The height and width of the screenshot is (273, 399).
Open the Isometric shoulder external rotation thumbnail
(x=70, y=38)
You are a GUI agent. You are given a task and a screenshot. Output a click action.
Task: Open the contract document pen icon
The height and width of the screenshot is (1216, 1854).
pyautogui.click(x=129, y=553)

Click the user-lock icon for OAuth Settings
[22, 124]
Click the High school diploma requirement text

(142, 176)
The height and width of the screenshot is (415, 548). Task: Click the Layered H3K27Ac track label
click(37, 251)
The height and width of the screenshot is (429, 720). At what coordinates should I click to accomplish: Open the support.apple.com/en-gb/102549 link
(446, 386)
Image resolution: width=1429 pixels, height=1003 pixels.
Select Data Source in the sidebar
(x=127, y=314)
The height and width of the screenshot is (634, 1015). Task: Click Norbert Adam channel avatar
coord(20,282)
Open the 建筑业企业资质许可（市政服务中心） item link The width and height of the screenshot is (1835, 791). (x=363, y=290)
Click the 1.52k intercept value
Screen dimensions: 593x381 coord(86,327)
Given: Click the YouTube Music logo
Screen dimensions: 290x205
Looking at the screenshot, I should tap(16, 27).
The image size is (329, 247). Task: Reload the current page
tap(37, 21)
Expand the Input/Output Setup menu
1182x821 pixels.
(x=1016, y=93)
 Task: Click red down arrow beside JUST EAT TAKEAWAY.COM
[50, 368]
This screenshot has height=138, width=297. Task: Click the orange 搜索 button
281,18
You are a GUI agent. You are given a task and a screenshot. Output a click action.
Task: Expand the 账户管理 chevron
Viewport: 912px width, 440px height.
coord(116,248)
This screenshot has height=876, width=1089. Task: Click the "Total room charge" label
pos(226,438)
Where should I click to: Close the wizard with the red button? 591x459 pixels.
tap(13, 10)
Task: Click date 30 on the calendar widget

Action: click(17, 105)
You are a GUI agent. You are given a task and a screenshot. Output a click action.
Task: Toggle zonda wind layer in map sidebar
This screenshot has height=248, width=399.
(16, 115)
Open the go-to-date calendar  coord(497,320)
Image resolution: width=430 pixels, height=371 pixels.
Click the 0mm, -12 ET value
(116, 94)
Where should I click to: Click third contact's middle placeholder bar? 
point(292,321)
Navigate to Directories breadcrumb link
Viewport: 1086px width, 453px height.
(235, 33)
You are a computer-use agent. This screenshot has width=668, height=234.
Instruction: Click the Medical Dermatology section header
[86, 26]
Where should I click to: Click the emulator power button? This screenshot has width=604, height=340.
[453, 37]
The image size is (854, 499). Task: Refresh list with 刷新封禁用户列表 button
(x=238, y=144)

──────────────────────────────

▶ _Task requirements_:
When you answer, retype all of the material exactly as it appears above.

▶ _Result below_:
The height and width of the screenshot is (273, 399).
Open the Isometric shoulder external rotation thumbnail
(x=70, y=38)
You are a GUI agent. You are given a task and a screenshot. Output a click action.
Task: Open the contract document pen icon
The height and width of the screenshot is (1216, 1854).
pyautogui.click(x=129, y=553)

Click the user-lock icon for OAuth Settings
[22, 124]
Click the High school diploma requirement text

(142, 176)
The height and width of the screenshot is (415, 548). Task: Click the Layered H3K27Ac track label
click(37, 251)
The height and width of the screenshot is (429, 720). At what coordinates should I click to accomplish: Open the support.apple.com/en-gb/102549 link
(446, 386)
Image resolution: width=1429 pixels, height=1003 pixels.
Select Data Source in the sidebar
(x=127, y=314)
The height and width of the screenshot is (634, 1015). Task: Click Norbert Adam channel avatar
coord(20,282)
Open the 建筑业企业资质许可（市政服务中心） item link The width and height of the screenshot is (1835, 791). (x=363, y=290)
Click the 1.52k intercept value
Screen dimensions: 593x381 coord(86,327)
Given: Click the YouTube Music logo
Screen dimensions: 290x205
Looking at the screenshot, I should tap(16, 27).
The image size is (329, 247). Task: Reload the current page
tap(37, 21)
Expand the Input/Output Setup menu
1182x821 pixels.
(x=1016, y=93)
 Task: Click red down arrow beside JUST EAT TAKEAWAY.COM
[50, 368]
This screenshot has height=138, width=297. Task: Click the orange 搜索 button
281,18
You are a GUI agent. You are given a task and a screenshot. Output a click action.
Task: Expand the 账户管理 chevron
Viewport: 912px width, 440px height.
coord(116,248)
This screenshot has height=876, width=1089. Task: Click the "Total room charge" label
pos(226,438)
Where should I click to: Close the wizard with the red button? 591x459 pixels.
tap(13, 10)
Task: Click date 30 on the calendar widget

Action: click(17, 105)
You are a GUI agent. You are given a task and a screenshot. Output a click action.
Task: Toggle zonda wind layer in map sidebar
This screenshot has height=248, width=399.
(16, 115)
Open the go-to-date calendar  coord(497,320)
Image resolution: width=430 pixels, height=371 pixels.
Click the 0mm, -12 ET value
(116, 94)
Where should I click to: Click third contact's middle placeholder bar? 
point(292,321)
Navigate to Directories breadcrumb link
Viewport: 1086px width, 453px height.
(235, 33)
You are a computer-use agent. This screenshot has width=668, height=234.
Instruction: Click the Medical Dermatology section header
[86, 26]
Where should I click to: Click the emulator power button? This screenshot has width=604, height=340.
[453, 37]
The image size is (854, 499). Task: Refresh list with 刷新封禁用户列表 button
(x=238, y=144)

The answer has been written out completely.